(Document passage begins)

Woolley's identification has become the mainstream scholarly opinion on the location of Biblical Ur Kasdim, in line with some earlier traditions that placed Ur Kasdim in Southern Mesopotamia. Woolley's identification was challenged with the discovery of the city of Harran in northern Mesopotamia, near the present-day village of Altınbaşak in modern Turkey (archaeological excavations at Harran began in the 1950s).

Recent archaeological work focuses on the area of Nasiriyah (in southern Iraq), where the remains of the ancient Ziggurat of Ur stand.

====Identification with Uruk====
According to T.G. Pinches and A.T. Clay, some Talmudic and medieval Arabic writers identified Ur of the Chaldees with the Sumerian city of Uruk, called Erech in the Bible and Warka in Arabic. Both scholars reject the equation. Talmud Yoma 10a identifies Erech with a place called "Urichus", and no tradition exists equating Ur Kaśdim with Urichus or Erech/Uruk.

===Upper Mesopotamia===
Some Jewish traditions identify Abraham's birthplace as somewhere in Upper Mesopotamia. This view was particularly noted by Nachmanides (Ramban). Nevertheless, this interpretation of moledet as meaning "birthplace" is not universal. Many Pentateuchal translations, from the Septuagint to some modern English versions, render moledet as "kindred" or "family".

Writing in the 4th century AD, Ammianus Marcellinus in his Rerum Gestarum Libri mentions a castle named Ur which lay between Hatra and Nisibis. A. T. Clay understood this as an identification of Ur Kaśdim, although Marcellinus makes no explicit claim in this regard. In her Travels, Egeria, recording travels dated to the early 380s AD, mentions Hur lying five stations from Nisibis on the way to Persia, apparently the same location, and she does identify it with Ur Kaśdim. However, the castle in question was only founded during the time of the second Persian Empire (224–651).

(Document passage ends)
(Excerpted data begins)

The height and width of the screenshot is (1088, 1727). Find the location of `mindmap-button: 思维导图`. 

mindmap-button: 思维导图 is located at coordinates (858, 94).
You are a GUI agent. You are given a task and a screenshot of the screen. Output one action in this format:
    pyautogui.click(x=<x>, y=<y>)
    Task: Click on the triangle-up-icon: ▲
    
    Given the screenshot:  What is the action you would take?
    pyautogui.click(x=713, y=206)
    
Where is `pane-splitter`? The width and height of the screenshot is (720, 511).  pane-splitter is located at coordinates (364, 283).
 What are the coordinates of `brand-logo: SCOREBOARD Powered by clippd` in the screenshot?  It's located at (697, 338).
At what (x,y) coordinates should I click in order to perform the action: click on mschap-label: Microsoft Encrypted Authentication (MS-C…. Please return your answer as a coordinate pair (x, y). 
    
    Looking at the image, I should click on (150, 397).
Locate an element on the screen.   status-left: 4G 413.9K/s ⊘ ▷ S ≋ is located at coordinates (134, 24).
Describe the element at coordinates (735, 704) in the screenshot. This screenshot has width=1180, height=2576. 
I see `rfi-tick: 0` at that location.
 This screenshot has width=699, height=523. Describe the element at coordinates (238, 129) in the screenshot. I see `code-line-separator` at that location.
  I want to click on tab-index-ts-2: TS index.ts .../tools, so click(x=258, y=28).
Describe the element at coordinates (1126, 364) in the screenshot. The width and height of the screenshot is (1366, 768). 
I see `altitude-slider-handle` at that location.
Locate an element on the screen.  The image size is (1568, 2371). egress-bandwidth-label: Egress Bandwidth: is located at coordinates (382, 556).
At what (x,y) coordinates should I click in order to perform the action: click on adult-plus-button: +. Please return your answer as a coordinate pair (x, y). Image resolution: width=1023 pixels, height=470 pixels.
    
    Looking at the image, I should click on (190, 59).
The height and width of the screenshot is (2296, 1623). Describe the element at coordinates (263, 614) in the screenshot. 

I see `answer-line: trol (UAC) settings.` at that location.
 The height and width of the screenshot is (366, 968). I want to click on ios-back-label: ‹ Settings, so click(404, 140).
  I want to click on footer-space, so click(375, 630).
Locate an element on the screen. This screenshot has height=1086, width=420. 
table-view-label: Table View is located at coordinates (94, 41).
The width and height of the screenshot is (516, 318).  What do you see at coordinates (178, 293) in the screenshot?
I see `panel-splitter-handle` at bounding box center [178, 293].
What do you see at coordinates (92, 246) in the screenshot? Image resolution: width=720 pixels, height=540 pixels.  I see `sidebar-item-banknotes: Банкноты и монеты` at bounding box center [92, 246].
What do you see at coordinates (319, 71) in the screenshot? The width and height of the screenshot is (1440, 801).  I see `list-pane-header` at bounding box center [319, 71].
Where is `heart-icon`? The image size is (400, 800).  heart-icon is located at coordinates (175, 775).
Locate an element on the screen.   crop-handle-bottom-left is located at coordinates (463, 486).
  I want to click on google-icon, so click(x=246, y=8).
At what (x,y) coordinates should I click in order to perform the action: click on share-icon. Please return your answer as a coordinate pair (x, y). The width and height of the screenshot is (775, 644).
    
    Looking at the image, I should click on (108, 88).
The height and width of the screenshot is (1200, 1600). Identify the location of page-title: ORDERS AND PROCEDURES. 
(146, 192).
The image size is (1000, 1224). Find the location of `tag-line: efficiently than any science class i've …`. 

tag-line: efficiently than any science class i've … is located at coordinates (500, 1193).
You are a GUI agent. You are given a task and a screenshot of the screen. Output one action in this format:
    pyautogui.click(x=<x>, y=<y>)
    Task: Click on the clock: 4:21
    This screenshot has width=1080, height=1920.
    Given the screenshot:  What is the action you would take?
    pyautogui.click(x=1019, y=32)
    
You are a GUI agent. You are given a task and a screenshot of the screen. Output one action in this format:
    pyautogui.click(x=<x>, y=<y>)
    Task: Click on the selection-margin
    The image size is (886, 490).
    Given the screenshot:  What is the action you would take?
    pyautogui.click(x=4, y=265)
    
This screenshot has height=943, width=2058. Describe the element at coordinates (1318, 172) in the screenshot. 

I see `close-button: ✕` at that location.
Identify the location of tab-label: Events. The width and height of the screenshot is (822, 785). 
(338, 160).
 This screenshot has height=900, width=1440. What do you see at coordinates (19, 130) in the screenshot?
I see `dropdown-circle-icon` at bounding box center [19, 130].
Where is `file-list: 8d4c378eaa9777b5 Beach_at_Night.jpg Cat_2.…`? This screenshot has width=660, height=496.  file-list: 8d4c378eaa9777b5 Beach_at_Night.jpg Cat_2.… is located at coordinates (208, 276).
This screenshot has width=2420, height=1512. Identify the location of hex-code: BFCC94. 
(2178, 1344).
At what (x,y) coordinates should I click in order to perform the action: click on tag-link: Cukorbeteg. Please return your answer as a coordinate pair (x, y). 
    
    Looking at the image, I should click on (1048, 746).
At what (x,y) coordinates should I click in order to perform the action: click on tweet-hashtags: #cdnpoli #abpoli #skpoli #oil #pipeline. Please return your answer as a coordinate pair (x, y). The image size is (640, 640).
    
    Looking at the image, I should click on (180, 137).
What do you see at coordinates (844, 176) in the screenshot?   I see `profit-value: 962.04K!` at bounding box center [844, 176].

(Excerpted data ends)

● Activity A
According to the passage on the location of Ur Kasdim, when did archaeological excavations at Harran begin?
● Activity B
Repeat word for word the part of the passage on the location of Ur Kasdim starting at "Recent archaeological work" and ending at "Urichus or Erech/Uruk.".

● Your solution A
They began in the 1950s.

● Your solution B
Recent archaeological work focuses on the area of Nasiriyah (in southern Iraq), where the remains of the ancient Ziggurat of Ur stand.

====Identification with Uruk====
According to T.G. Pinches and A.T. Clay, some Talmudic and medieval Arabic writers identified Ur of the Chaldees with the Sumerian city of Uruk, called Erech in the Bible and Warka in Arabic. Both scholars reject the equation. Talmud Yoma 10a identifies Erech with a place called "Urichus", and no tradition exists equating Ur Kaśdim with Urichus or Erech/Uruk.